[start of Exercise input]

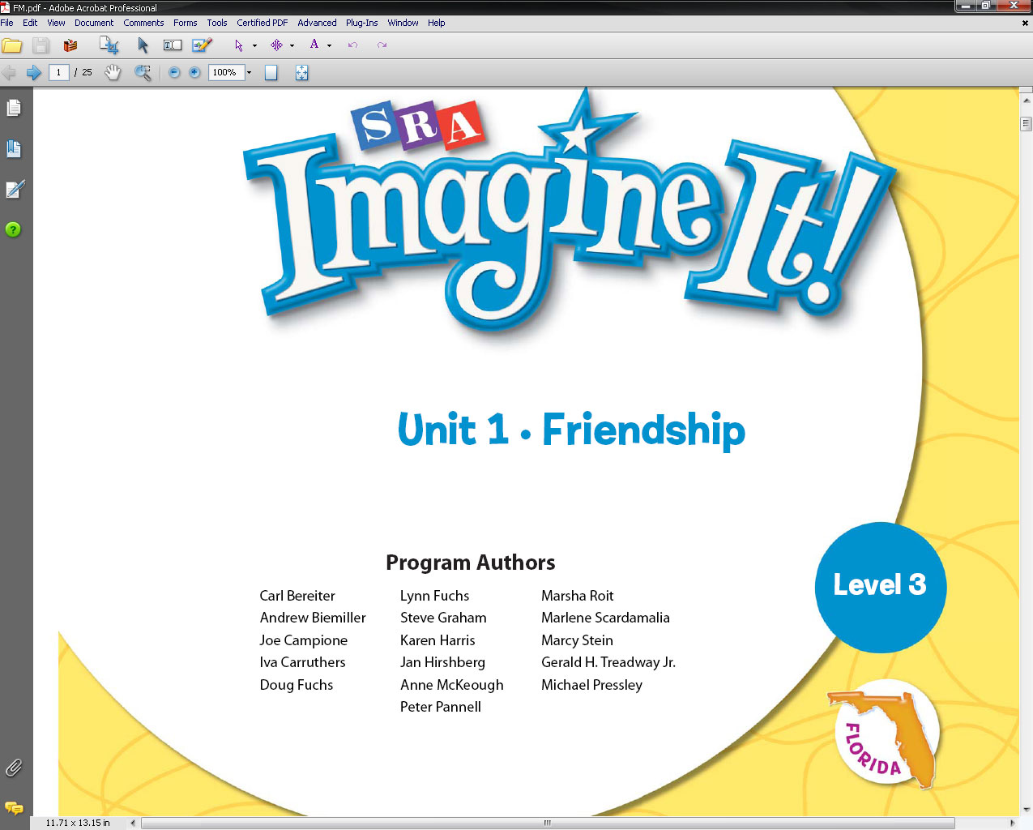Open the Bookmarks panel

coord(14,148)
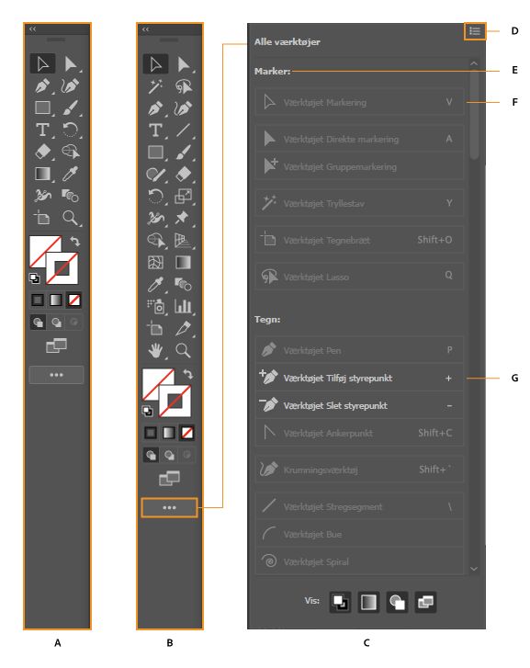Click the three-dots button in basic toolbar
Image resolution: width=530 pixels, height=668 pixels.
click(x=56, y=375)
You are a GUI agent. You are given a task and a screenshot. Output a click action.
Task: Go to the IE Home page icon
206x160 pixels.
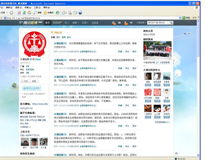click(x=29, y=13)
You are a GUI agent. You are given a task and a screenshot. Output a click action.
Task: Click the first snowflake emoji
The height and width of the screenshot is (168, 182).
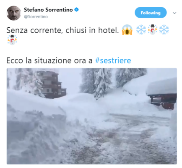pyautogui.click(x=141, y=30)
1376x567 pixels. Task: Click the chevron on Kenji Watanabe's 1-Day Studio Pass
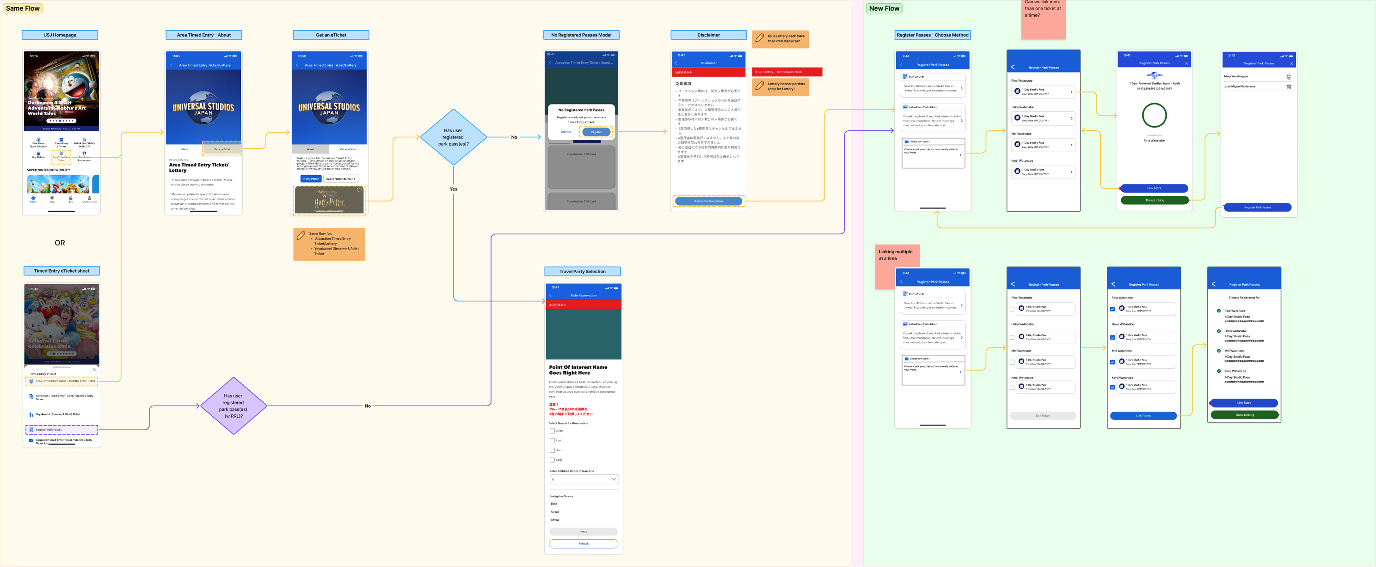click(1072, 172)
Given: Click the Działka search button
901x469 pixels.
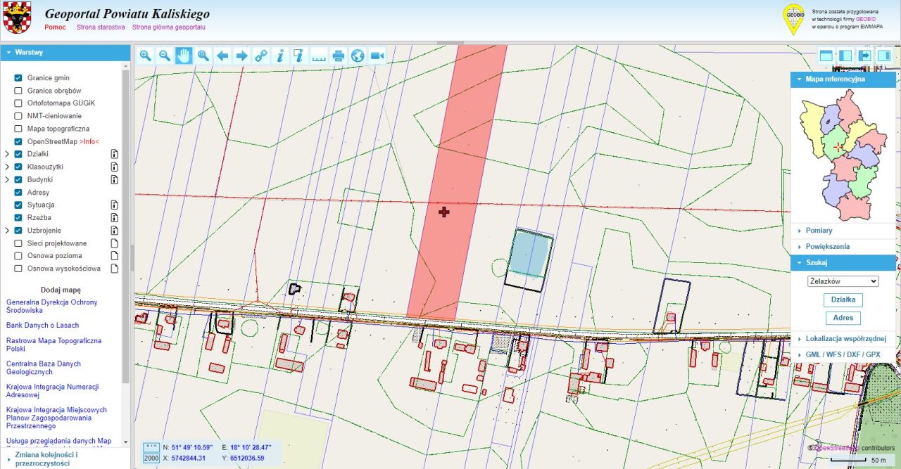Looking at the screenshot, I should 843,300.
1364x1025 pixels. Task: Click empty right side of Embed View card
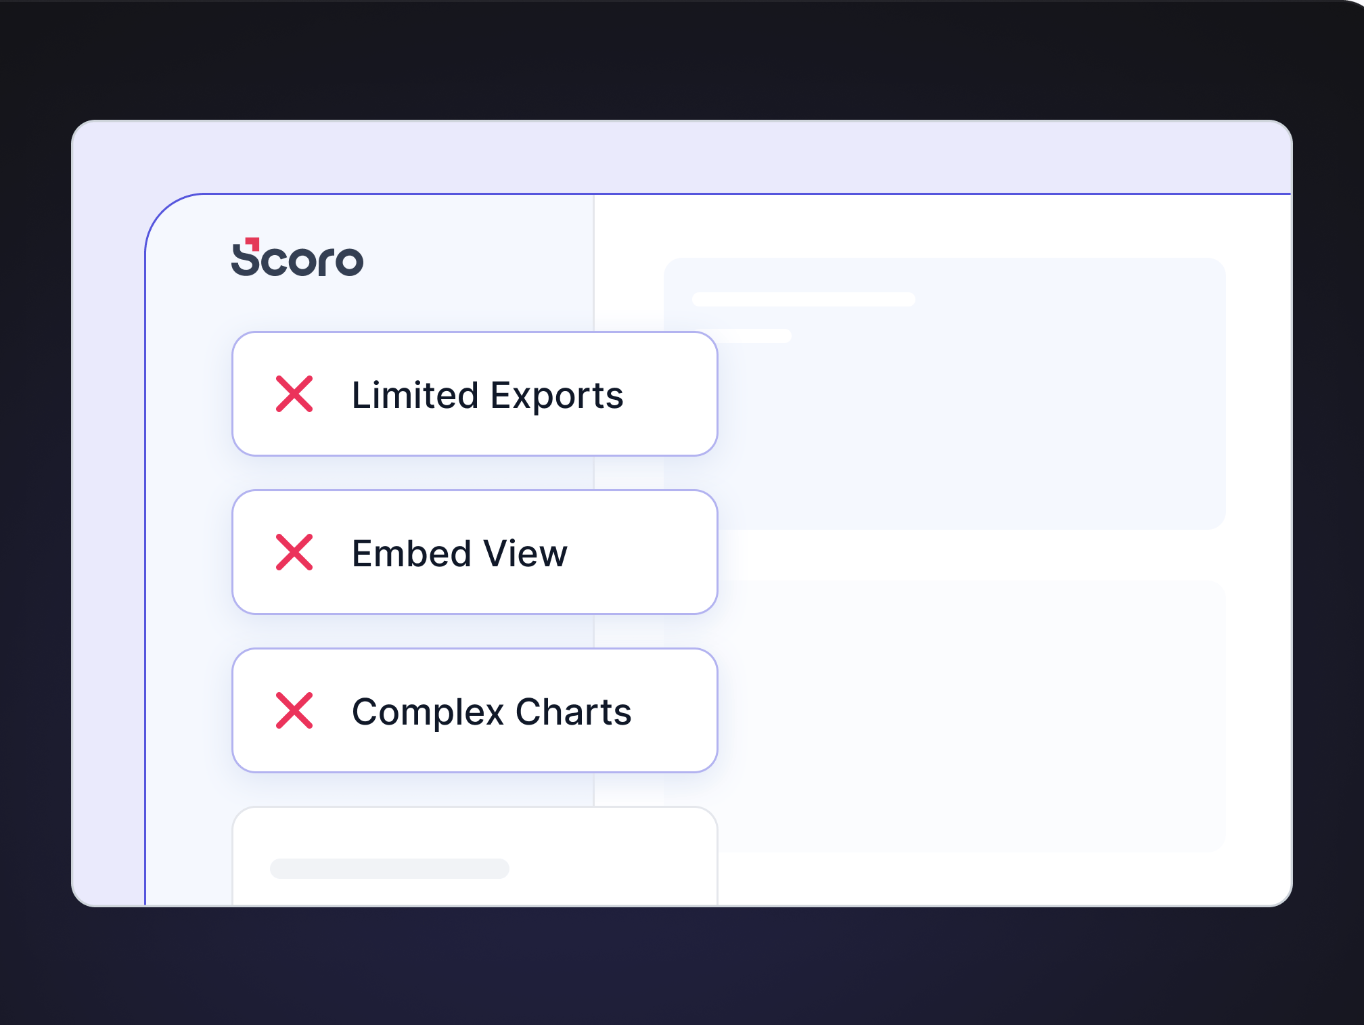(x=643, y=552)
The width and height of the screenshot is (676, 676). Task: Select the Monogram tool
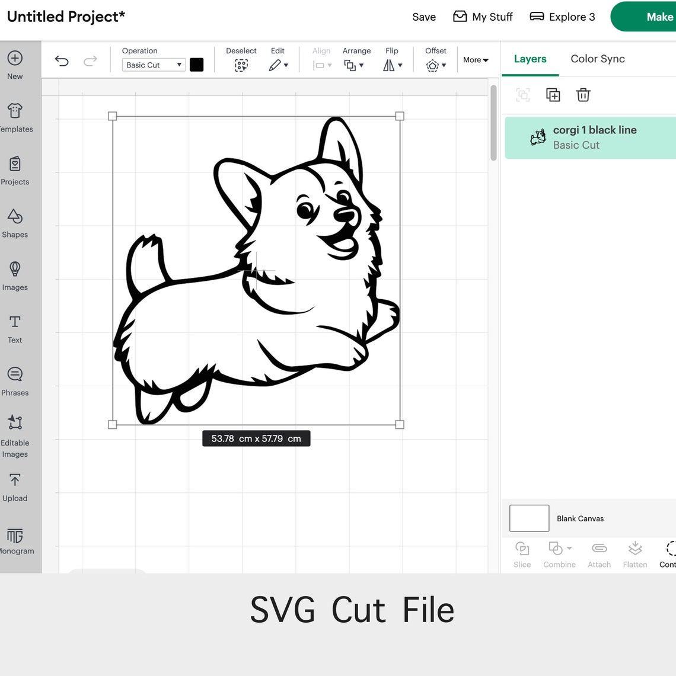14,538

[end of Exercise input]

● The problem: Begin at the line that has "The width and" and stop at the end of the material, and convert that stretch into a two-column CSV with columns source and result, one row for each text with its answer, every field quoted and line breaks turned into spaces. Leave the pictures out.

● Answer for this exercise:
source,result
"The width and height of the screenshot is (676, 676). Task: Select the Monogram tool","14,538"